Cervical collagen and biomechanical strength in non-pregnant women with a history of cervical insufficiency

Abstract

Background: It has been suggested that cervical insufficiency (CI) is characterized by a "muscular cervix" with low collagen and high smooth muscle concentrations also in the non-pregnant state. Therefore, the aim of this study was to investigate the biomechanical properties, collagen concentration, smooth muscle cell density, and collagen fiber orientation in cervical biopsies from non-pregnant women with a history of CI.

Methods: Cervical punch biopsies (2 x 15 mm) were obtained from 57 normal non-pregnant women and 22 women with a history of CI. Biomechanical tensile testing was performed, and collagen content was determined by hydroxyproline quantification. Histomorphometry was used to determine the volume densities of extracellular matrix and smooth muscle cells from the distal to the proximal part of each sample. Smooth muscle cells were identified using immunohistochemistry. Finally, collagen fiber orientation was investigated. Data are given as mean +/- SD.

Results: Collagen concentration was lower in the CI group (58.6 +/- 8.8%) compared with the control group (62.2 +/- 6.6%) (p = 0.033). However, when data were adjusted for age and parity, no difference in collagen concentration was found between the two groups. Maximum load of the specimens did not differ between the groups (p = 0.78). The tensile strength of cervical collagen, i.e. maximum load normalized per unit collagen (mg of collagen per mm of specimen length), was increased in the CI group compared with controls (p = 0.033). No differences in the volume density of extracellular matrix or smooth muscle cells were found between the two groups. Fibers not oriented in the plane of sectioning were increased in CI patients compared with controls.

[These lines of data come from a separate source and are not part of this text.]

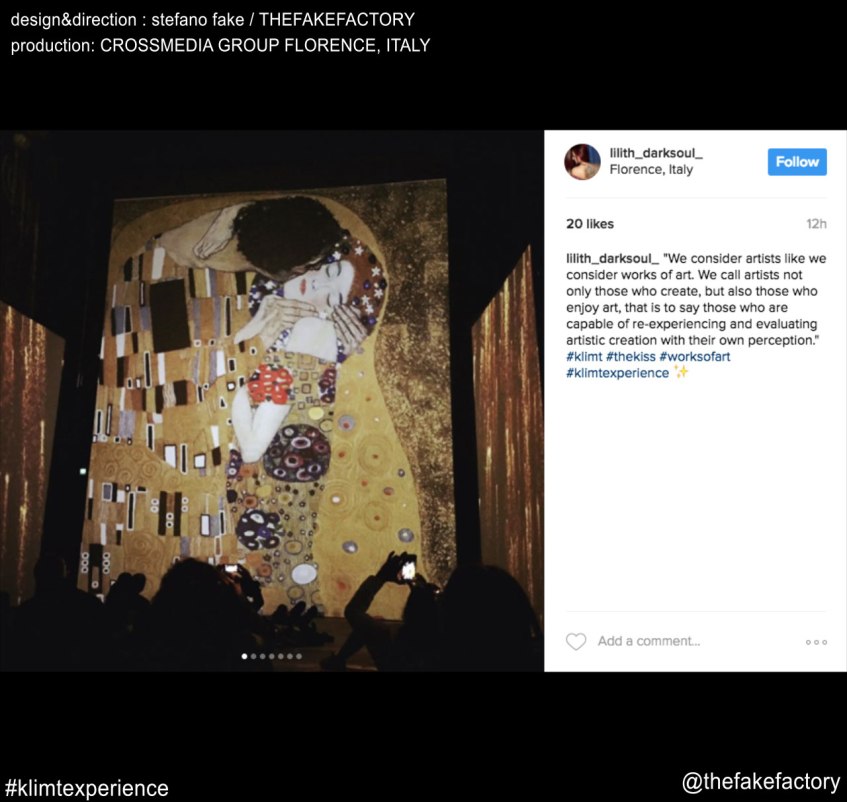Open the Florence, Italy location link
The image size is (847, 802).
pyautogui.click(x=651, y=170)
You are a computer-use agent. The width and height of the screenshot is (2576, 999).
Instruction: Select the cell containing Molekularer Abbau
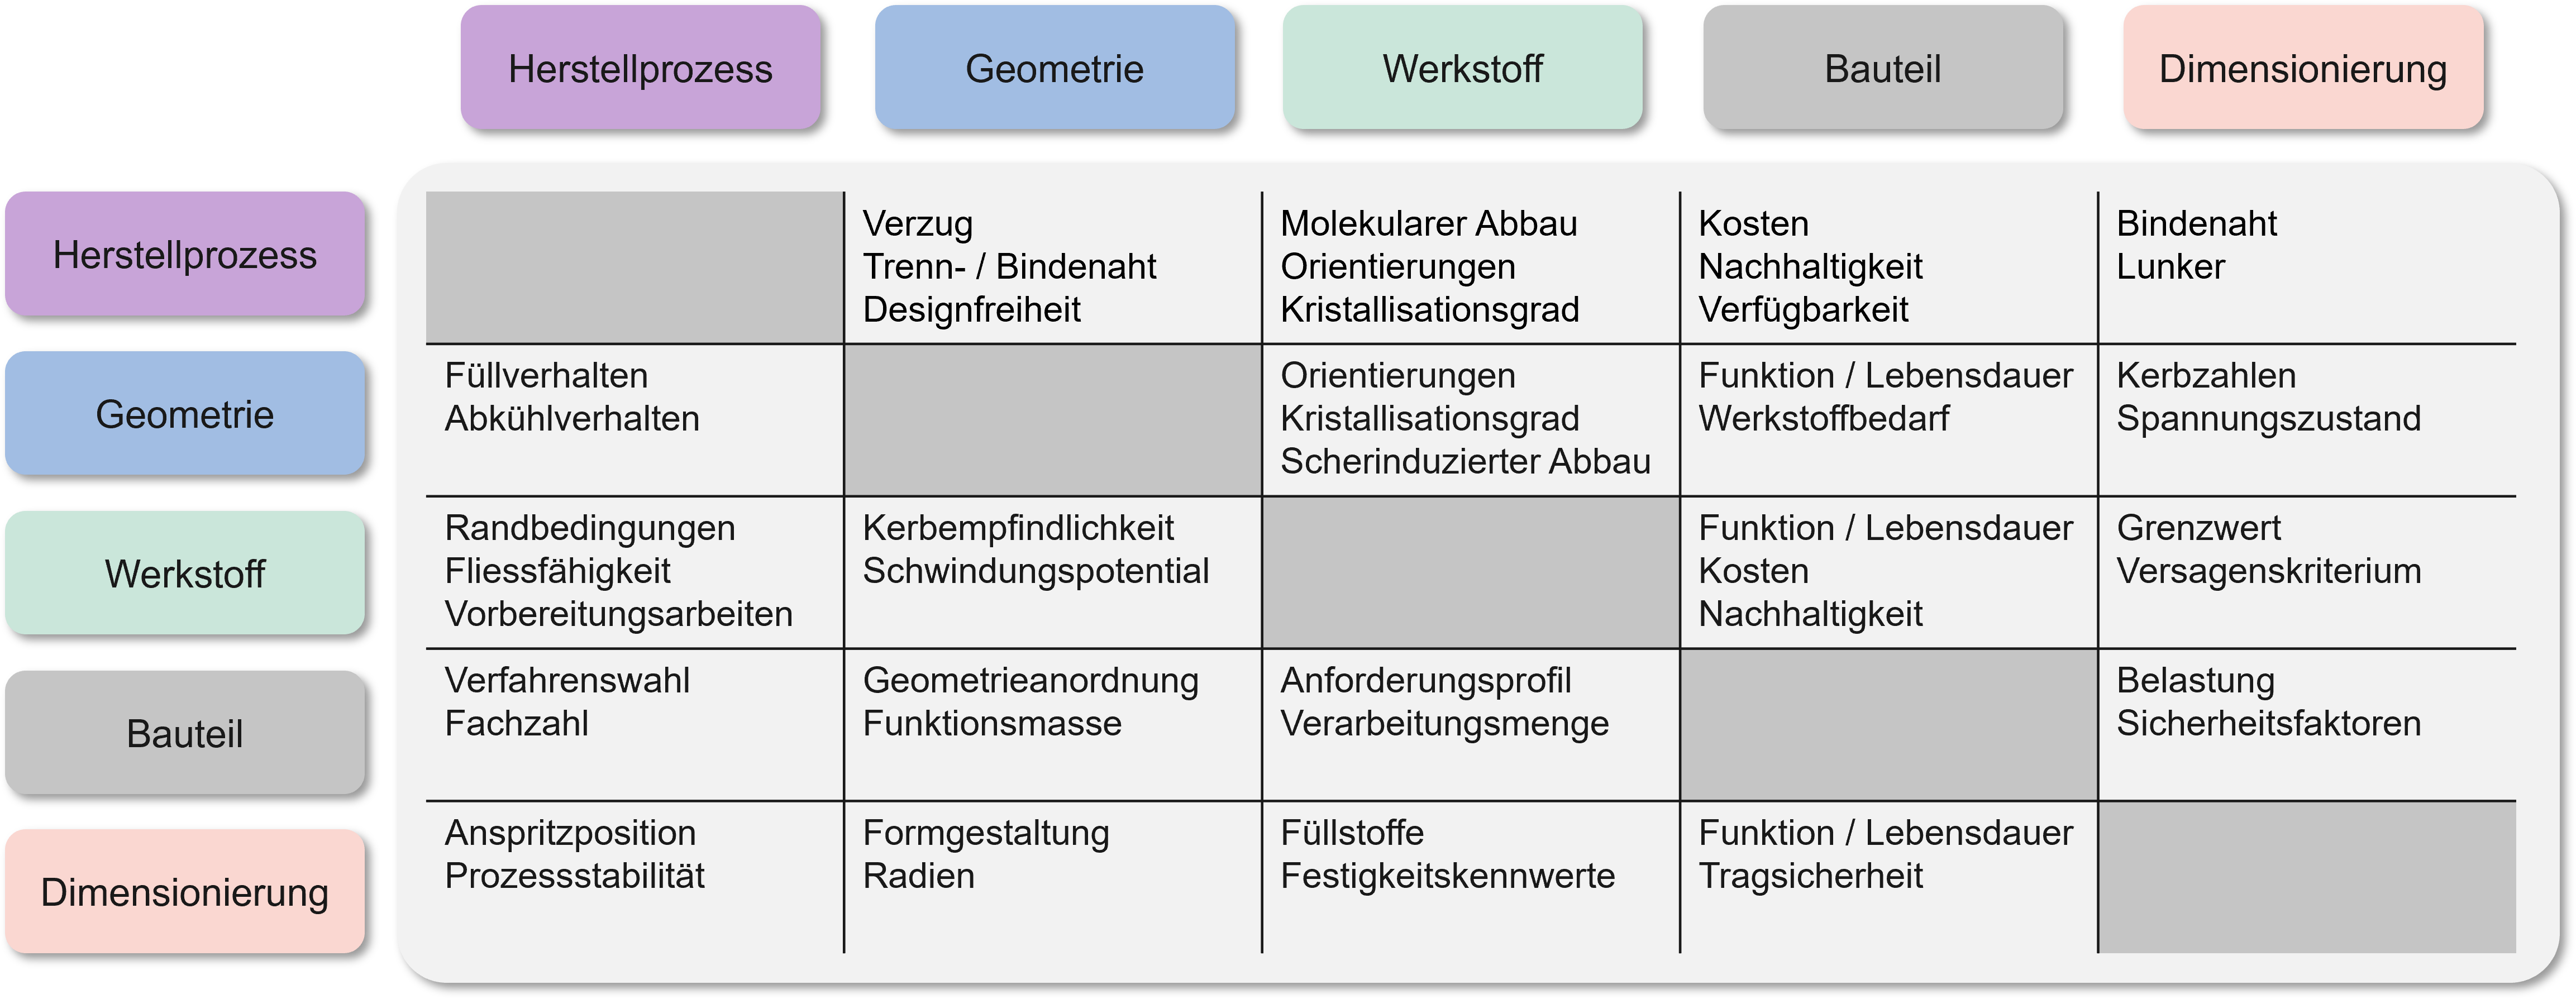point(1471,267)
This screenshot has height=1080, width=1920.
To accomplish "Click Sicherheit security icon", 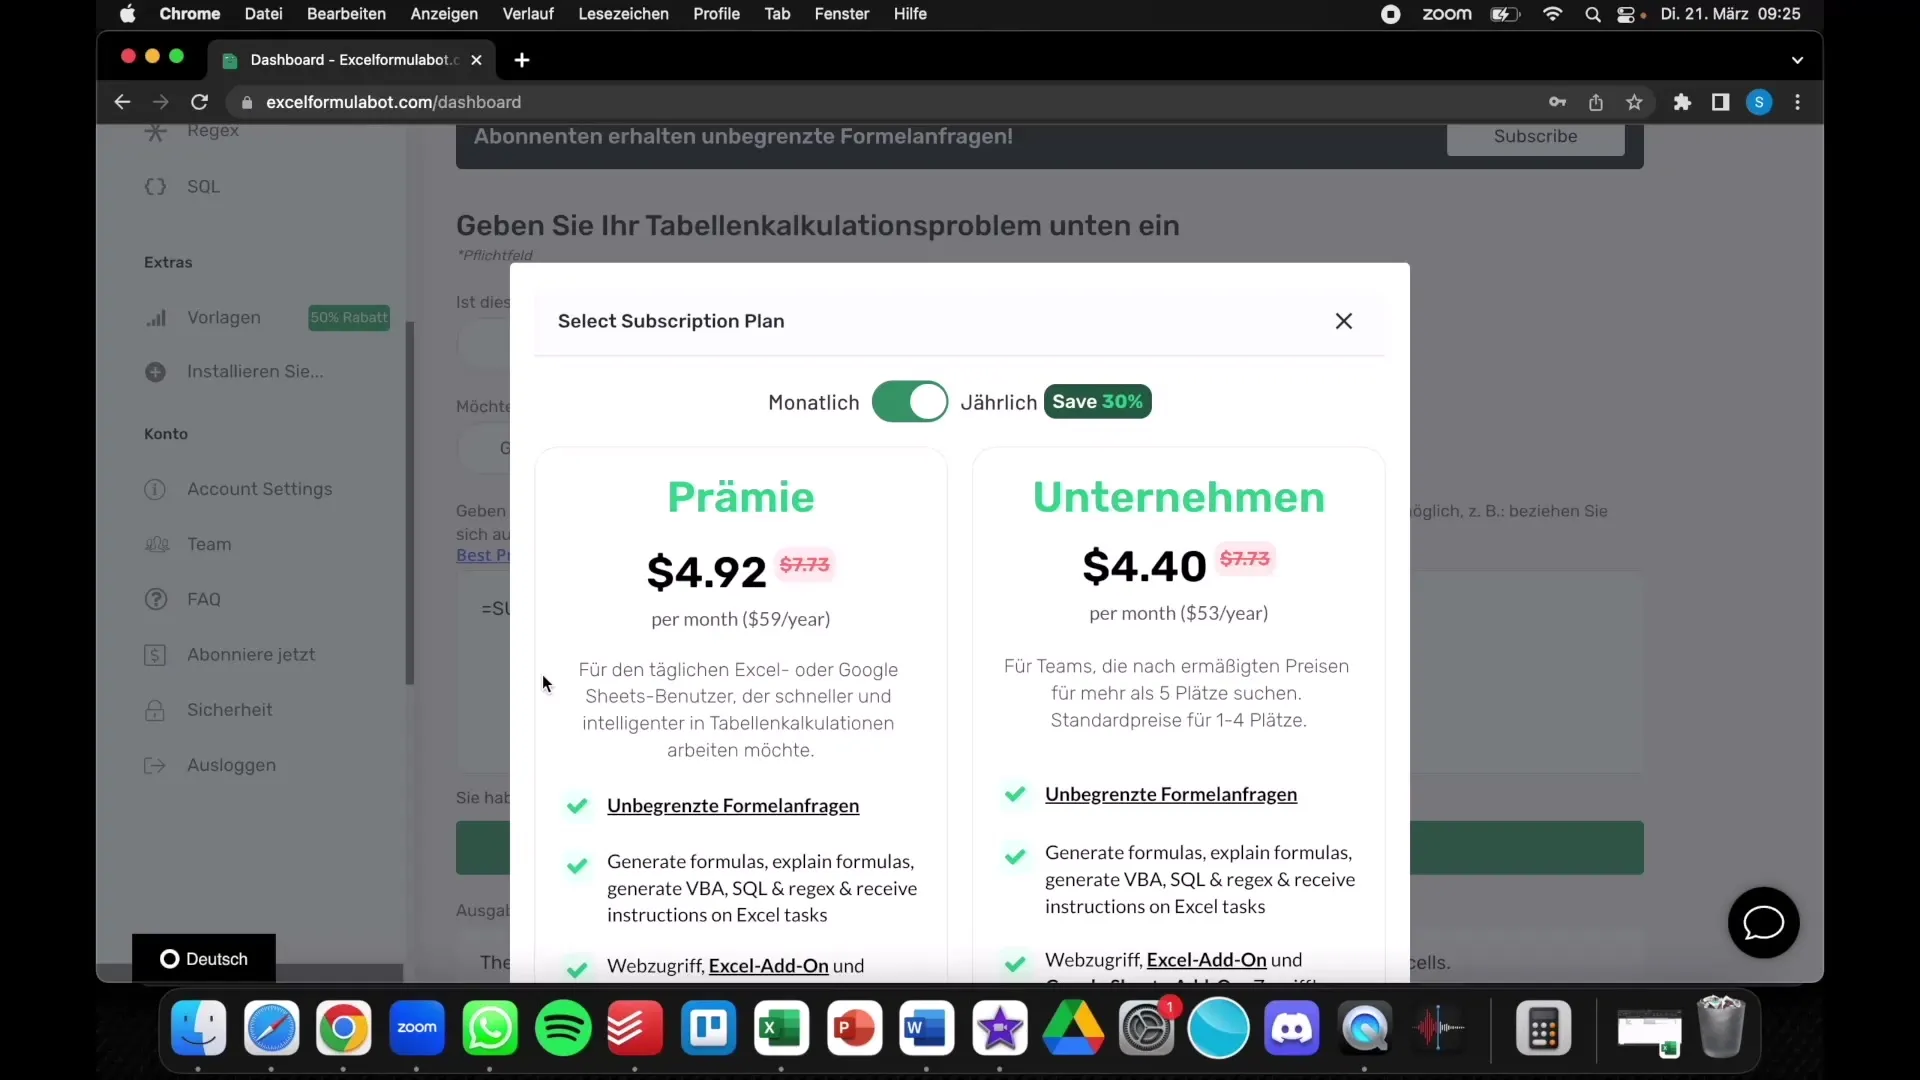I will pos(156,709).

Conclusions: Cervical insufficiency does not appear to be associated with a constitutionally low collagen concentration or collagen of inferior mechanical quality. Furthermore, the hypothesis that a "muscular cervix" with an abundance of smooth muscle cells contributes to the development of cervical insufficiency is not supported by the present study.

Figure 1

Collagen concentration in cases and controls. Collagen concentration (mg collagen/mg dry defatted weight (DDW) ×100) of cervical samples from women with a history of CI and controls (p = 0.033). After adjustment for age and parity by multiple linear regression, no statistically significant difference in collagen concentration was found between groups (p = 0.2).

Figure 2

F_max versus collagen content. Maximum load (F_max) of cervical samples in relation (linear regression) to collagen content mg/mm. Filled circle: Control (r = 0.76, p < 0.001). Open circle: CI (r = 0.76, p < 0.001) (Result on the control group has been submitted for publication 2009).

Figure 3

Normalized maximum load (S_max) of cases and controls. S_max, normalized maximum load, of cervical samples was increased in the CI group compared with controls (p = 0.033). Data were adjusted for age and parity by multiple linear regression (p < 0.001).

Figure 4

Collagen fiber orientation. Picro-Sirius stained sections from the human cervix. (A) Longitudinal section of a biopsy including epithelium (Bar: 500 μm); (B) collagen fibers in the center of the grid were divided into three categories based on their orientation (longitudinal axis of sections horizontal): 1) longitudinal or "parallel" fibers (deviating less than ± 45° from the longitudinal axis), 2) perpendicular fibers, (deviating between 46° and 90° or -46° to -90° from the longitudinal axis) representing circular or radial fibers, and 3) fibers shorter than 27 μm (not oriented parallel with the sectioning plane) representing circular, radial or wavy longitudinal fibers (arrows point at a longitudinal collagen fiber. Bar: 25 μm).